Let's build this circuit except we'll do it with pentodes. The triodes we used last week could certainly work, but we should get more reps with pentodes. They'll also work a bit better at low voltage because I have some pentodes that "kink" over with very low voltages. Also the pentodes I have are actually meant to run at low voltage (and the filament is the same as the plate voltage so it is almost like we're working with modern electronics).

The Circuit

We'll be using two low-voltage pentodes, the 12CN5. They are interesting tubes on their own, but we're using them also because I was able to get a bunch of them for next to nothing... I think a guy was going through a divorce or something, since I got 400 of them on ebay for about ten cents a piece all-in, including shipping. Anyways, the 12CN5 is an interesting tube since it was developed in the latter half of tube-dom in the 1950s. It was meant for use in car radios and to operate only using the 12V battery directly. As a result, the filament and the plate(!!!) can actually run off of the ridiculous low value of 12V (12.6V to be precise).

The tube is a pretty standard pentode. The control and shield grids are free to use however whereas the suppressor grid is tied to the cathode as you'll often see. It is a seven-pin tube like last week (only one per package). The datasheet for the 12CN5 is here.

12CN5

The I-V relationships of the tube, right out the datasheet is below. You can see it actually is over a range of voltages that are reasonable to our modern eyes. The max plate voltage is 16V as per the datasheet, but for whatever reason they give us I-V curves out to several times larger than that....not sure why.

12CN5_IV

Anyways we're going to build the following circuit, a Abraham Bloch multivibrator. The circuit is essentially two inverting amplifiers driving one another and linked through high-pass filters, which means collectively they are unstable as a whole under many conditions. With the right tuning, the circuit will oscillate.
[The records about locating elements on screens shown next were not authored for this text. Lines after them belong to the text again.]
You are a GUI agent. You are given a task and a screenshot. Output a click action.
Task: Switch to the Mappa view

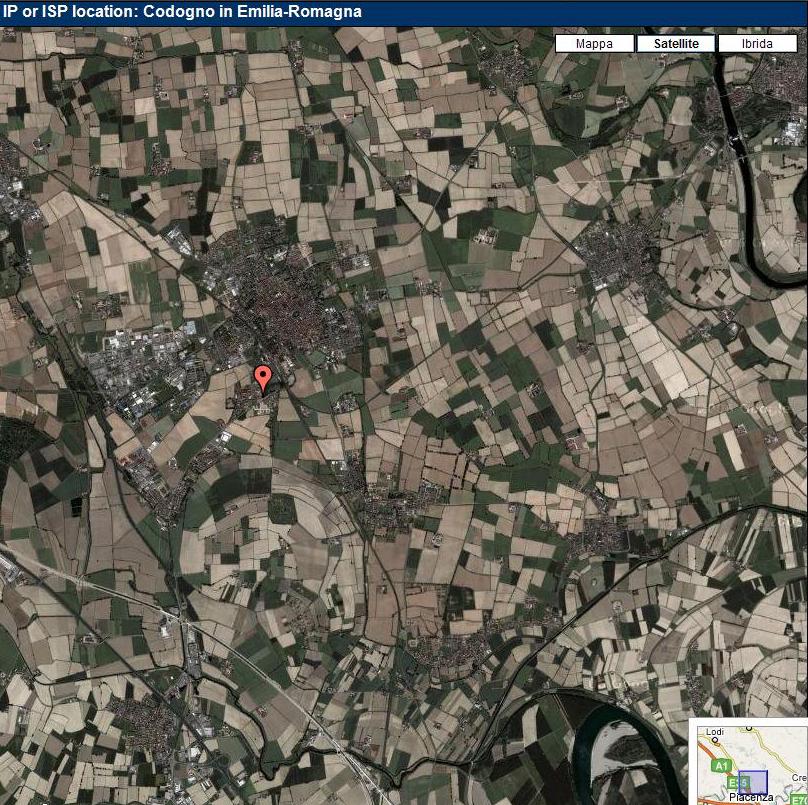click(594, 44)
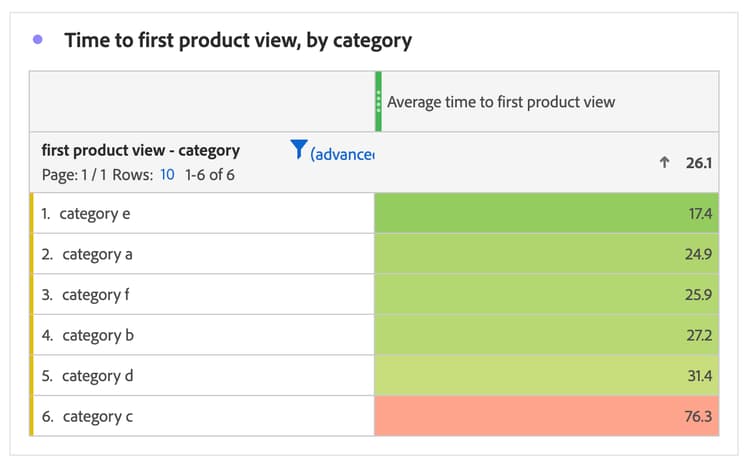Click the 31.4 value cell
The height and width of the screenshot is (470, 750).
coord(546,376)
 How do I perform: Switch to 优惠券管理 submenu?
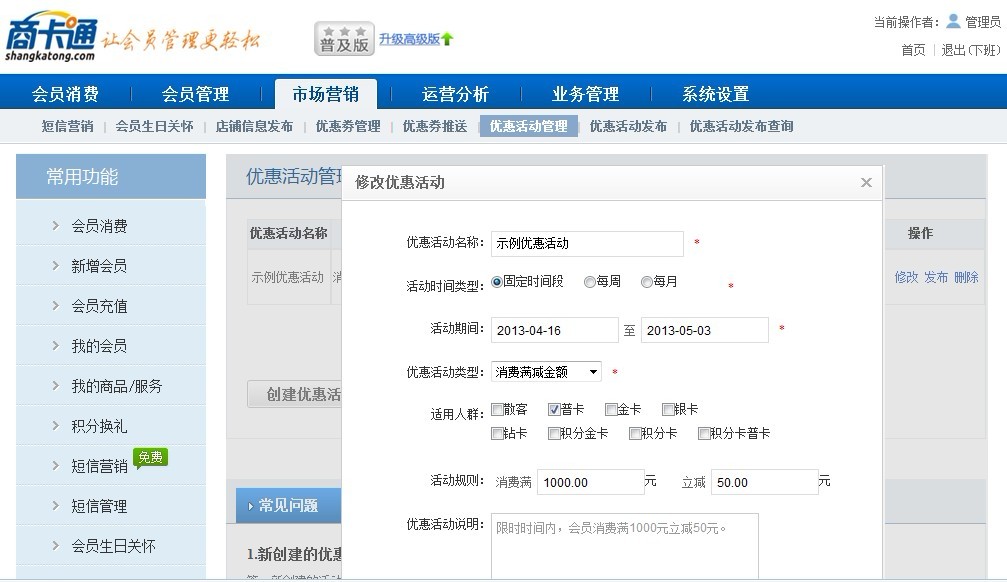coord(348,126)
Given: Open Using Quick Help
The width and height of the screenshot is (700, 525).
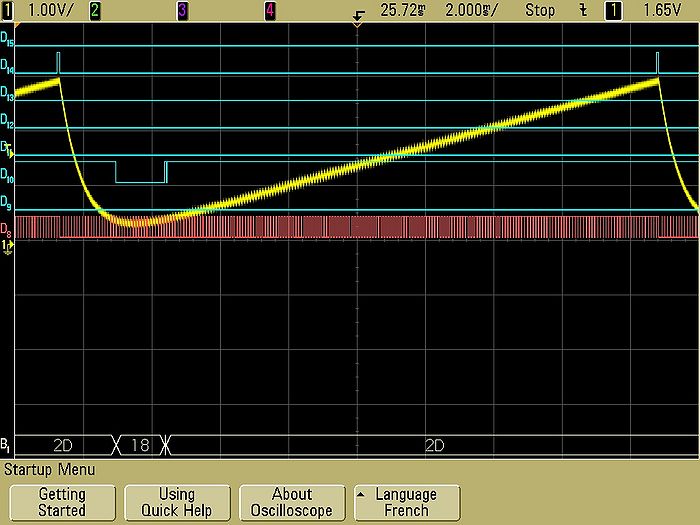Looking at the screenshot, I should (177, 502).
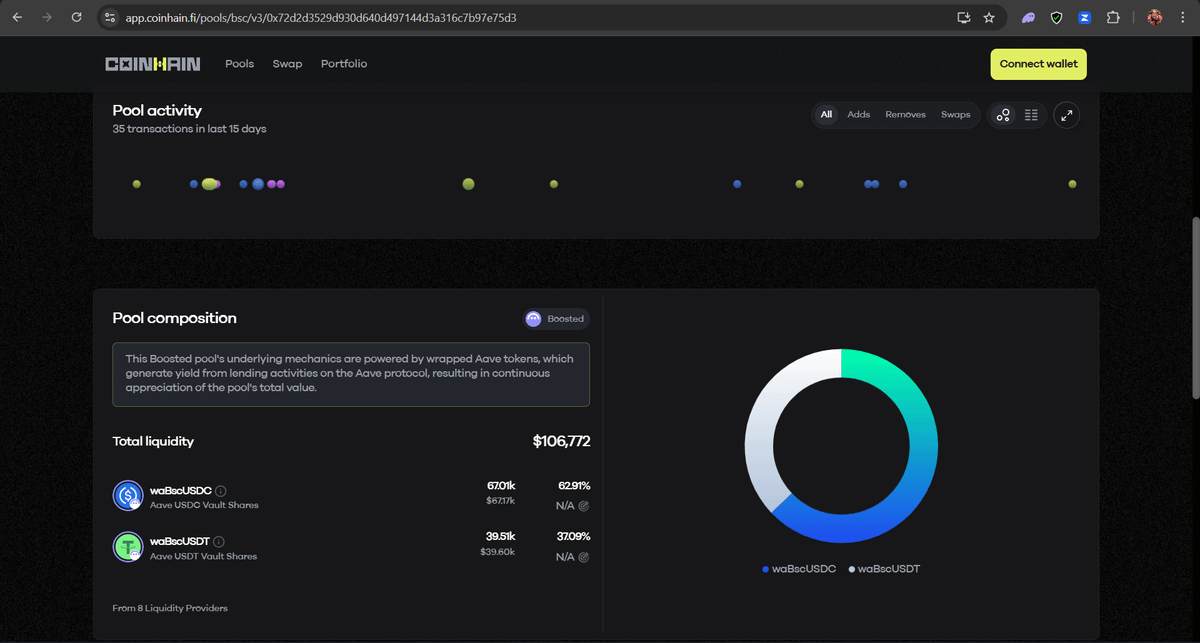Open the Pools page
1200x643 pixels.
coord(239,63)
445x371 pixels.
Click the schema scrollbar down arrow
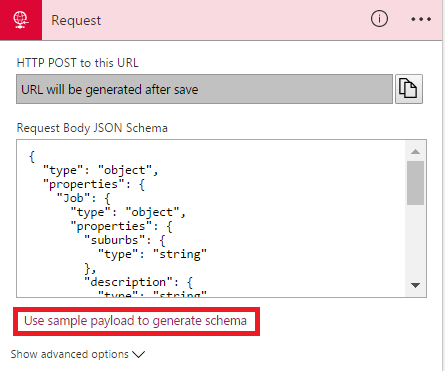415,285
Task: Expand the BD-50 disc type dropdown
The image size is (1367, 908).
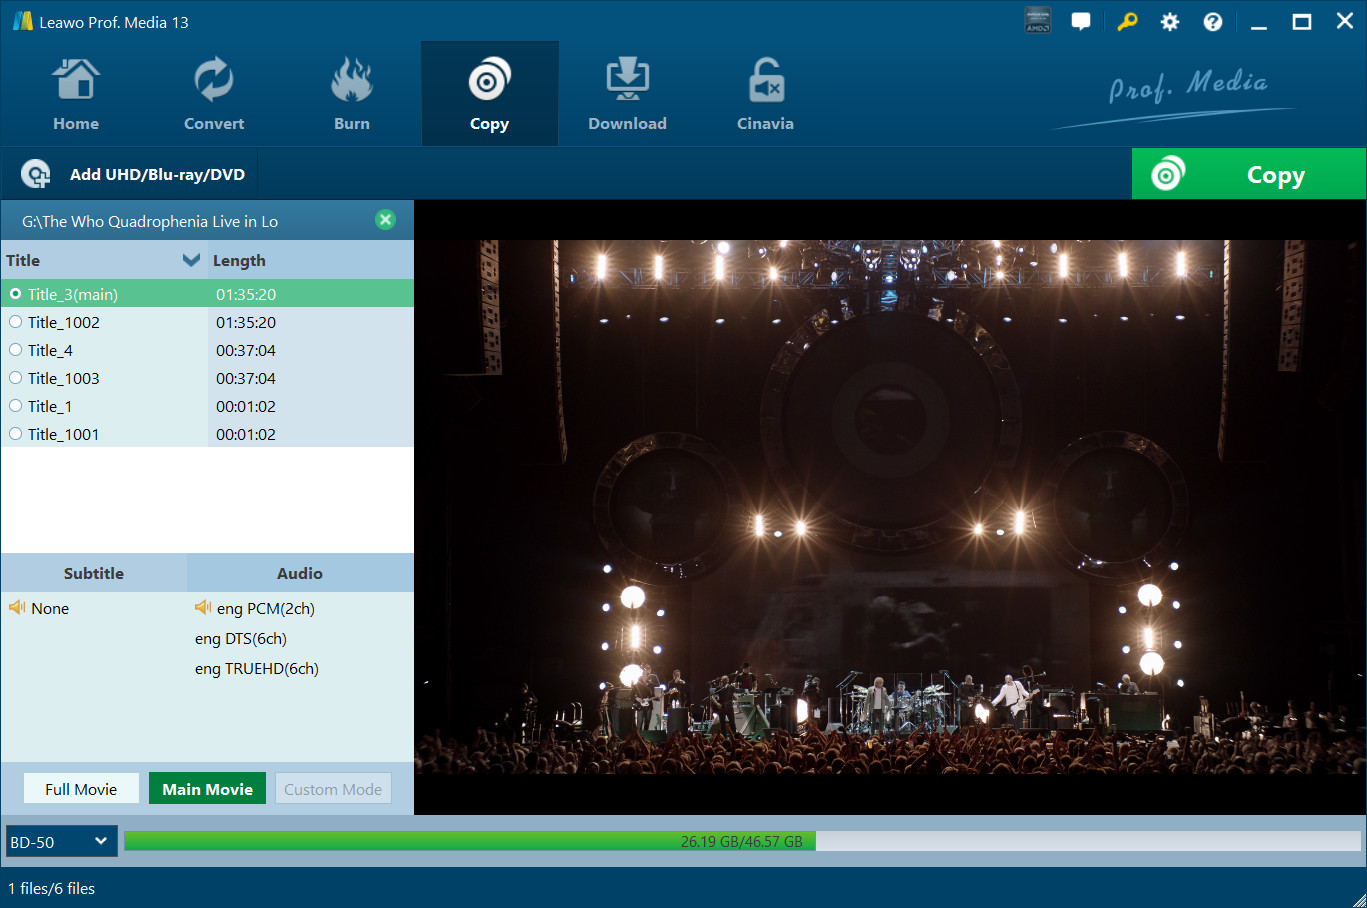Action: pyautogui.click(x=61, y=842)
The purpose of the parts (keeping in mind each half of the circuit is a duplicate of the other):

  • Pentodes Q_1 and Q_2 are the 12CN5 pentode active elements. They open the door up for circuit gain.
  • R_1 and C_1 and R_6 and C_4 provide some cathode biasing for their respective tubes. The capacitors are doing that thing where they short out the resistor at "AC" frequencies, while still allowing the resistors to bias the tube at DC.
  • R_2 and R_5 are the load-line/gain setting resistors for each half. Gain of each half is roughly related to these values (so large value means more gain). Feel free to experiment.
  • C_2 and R_4 and then C_3 and R_3 are a combination variable output high-pass filter and grid-leak bias for each tube. Notice how the output of Q_1 connects to the input of Q_2 and vice-versa. That's that feedback process going on.
  • The Piezo element S_1 is a high-impedance output that will respond to audio-frequencies. We'll use this here instead of a regular speaker to avoid loading down the circuit. If we used a speaker, even with a impedance matching audio transformer, the circuit would be asymmetric enough that we'd mess up the oscillation...so we'd need to add in a cathode follower (at a minimum) and likely a fourth tube to drive the actual speaker...so we'll just use this for now.

Build the circuit. Notice the A and B+ supplies are identical!...12.6V Much harder to mess up.

Abraham Bloch Oscillator.

Build and Analyze

Build the circuit and test it out. An oscilloscope and the voltages at the two outputs will be useful to monitor. Start by positioning R_4 and R_3 in the middle of their range, adn vary them until you find an oscillation region. Feel free to then vary the feedback capacitors (or bypass capactors or whatever), to see what types of frequencies you can get.